We’ve been sorely neglecting our Australian friends. But we’ve built up a superb archive of Australian cars, so maybe the enthusiasm to write up more has been satiated to some extent. But who can resist another look at Chrysler’s ’70s Valiants, the ultimate expression of what started out so different in 1960.
This is a CM Chrysler Regal, the final series, built between late 1978 and 1981, although the last year or so was technically built by Mitsubishi, who had purchased Chrysler’s Australian operations in 1980. And obviously, it reminds one of certain US market Chryslers.
This series of Valiants started in 1971, when they needed something bigger with which to compete with against Holden and Ford. So the 111″ wheelbase as used by US Darts was used, and the body was widened a fair bit to give it that fuselage look then in vogue with Chrysler. A Dodge Coronet, shrunk a wee bit.
John Cockerell stated in the caption that it has the 4.3 L six. That would be the Chrysler 265 CID “hemi” six. The 318 V8 was also available. Three and four speed manuals were on tap, as well as the Torqueflite Borg-Warner automatic. Given that this is the top-trim Regal, it most likely has the automatic.
From this angle it really evokes the US B-Body sedans of this vintage, except for the rear end styling.
We have a superb two-part series of the history of the Valiant in Australia by JohnH875:
Great article, although this was the first thing I thought of when I saw this vehicle.
Very neat — I love reading about these large Australian sedans. In looking at the styling, to me there’s a good bit of Ford influence, and in fact I can see Ford having designed a car like this as a successor to the Torino (I see Torino-like styling cues both in the front and rear). Regardless, this is a great find.
The taillights resemble those of a Ford Granada to me.
The doorhandles very closely resemble those on the ’80-’89 Lincoln Town Car.
To me it looks from the back like a A M C Hornet with Amber turn light’s
Not the best angle
Really liked It! At a first glance I mistaken it with the AMC Concord. Here in Argentine and in South America in general we never seen this Australian nice design, so get many congrats for the interesting sight you shown for the abroad’s Curbsidereaders!

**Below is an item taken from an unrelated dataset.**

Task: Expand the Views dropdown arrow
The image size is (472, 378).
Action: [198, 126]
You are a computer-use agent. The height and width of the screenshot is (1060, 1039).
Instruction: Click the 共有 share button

Good call Eric, I do see a shocking amount of 74-76 Torino in the design, not only in the front and rear ends but the body styling itself, given their chronological origins it’s parallel thinking but the coke bottle styling, thick C pillar and even the sweep along the top of the quarters and rear doors. Not to mention the slot wheels with their starsky and hutch vibes.
I really like it, US A bodies were stuck in 1967 through the 70s, eschewing the coke bottle fuselage designs that the B C and E bodies used(ok, partially excluding the Duster), so these Australian A bodies are truly a peer into an alternate universe of what could have been.
For Americans who like old cars like this, Australian (and Brazilian, etc) cars of the ’70s are like finding rare, unreleased tracks by your favorite bands..
The rear end reminds me of a ’70 thru ’75 AMC Hornet.
Australian cars from US companies always look to me like the cars in Grand Theft Auto. Familiar, but just off enough where you can’t place them.
The plates are about four years old, so this is someone’s recent project car and structurally and mechanically sound, though from the rear fender obviously still a work in progress. The slot mags look like racing Charger leftovers and maybe not quite the thing for a prestige sedan.But it’s on the road! Next question: what state of tune is that 265 in? 🙂
It’s a good question on the state of tune Peter.
As this 265 started it’s life with Electronic Lean Burn, would love to know if it’s still functional .
Unlikely, given the reputation of that system in the US,. Not sure how they performed out here,
I had a few Vals but never had one with ELB.
It’s easy to see this as the next size up from the Chrysler 180/2 litre/Centura.
You can certainly see the same style of front clip as the Centura
They were bloody good cars always well reguarded in New Zealand, it came as a surprise they werent as popular in OZ though that kept prices down which suited emigrating Kiwis just fine, the 265 was a torquey engine great for towing and not all that bad on fuel I used to get 15mpg towing a 15foot viscount or 25mpg not towing thats imperial though real gallons 4.5 litre,that was in a Regal but a VJ older than the posted car similar colours though, they are a lot bigger than Centuras wider longer heavier and roomier inside but the same engines though no 265s in Centuras the bodyshell isnt strong enough according to Chrysler they never built any for sale just a prototype or two that didnt survive testing.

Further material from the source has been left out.